This arrangement is fine for normal digital compositing operations—until you need to pull a key on a bluescreen (or greenscreen). The eye may not care about the half resolution color in 4:2:2 sampling but your digital keyer does. The keyer is trying to use the color information in the image to create a matte, but the color information is half resolution. This makes for bad mattes. It gets worse.
4:2:2 is not the worst-case; it is the best-case. There are other video standards out there which sample the chrominance even less. They are known as 4:2:0 and 4:1:1 sampling, and there are others, each worse than the last. The client should not be trying to shoot bluescreens with these low-quality video cameras, but they will anyway because the cameras and tapes are cheap, the pictures look OK on their monitor, and they don’t know any better. Usually by the time you get involved the video will already be shot so all you can do is grin and bear it.
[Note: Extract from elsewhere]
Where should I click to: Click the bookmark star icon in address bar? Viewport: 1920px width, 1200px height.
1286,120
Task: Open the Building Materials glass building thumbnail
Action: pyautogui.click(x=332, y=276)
Figure 11-8 Bluescreen RGB channels
Figure 11-9 Y channel of the YUV version
Figure 11-10 UV channels of the YUV version
There is one little trick that you can use which can help with the sub-sampled color when pulling a matte for a bluescreen shot, and that is to add a gentle blur to the UV channels. We will use the closeup of the bluescreen in Figure 11-8 as an example. The first step is to convert the bluescreen RGB image to YUV. You can now see the difference in horizontal resolution between the Y channel in Figure 11-9 and the UV channels in Figure 11-10.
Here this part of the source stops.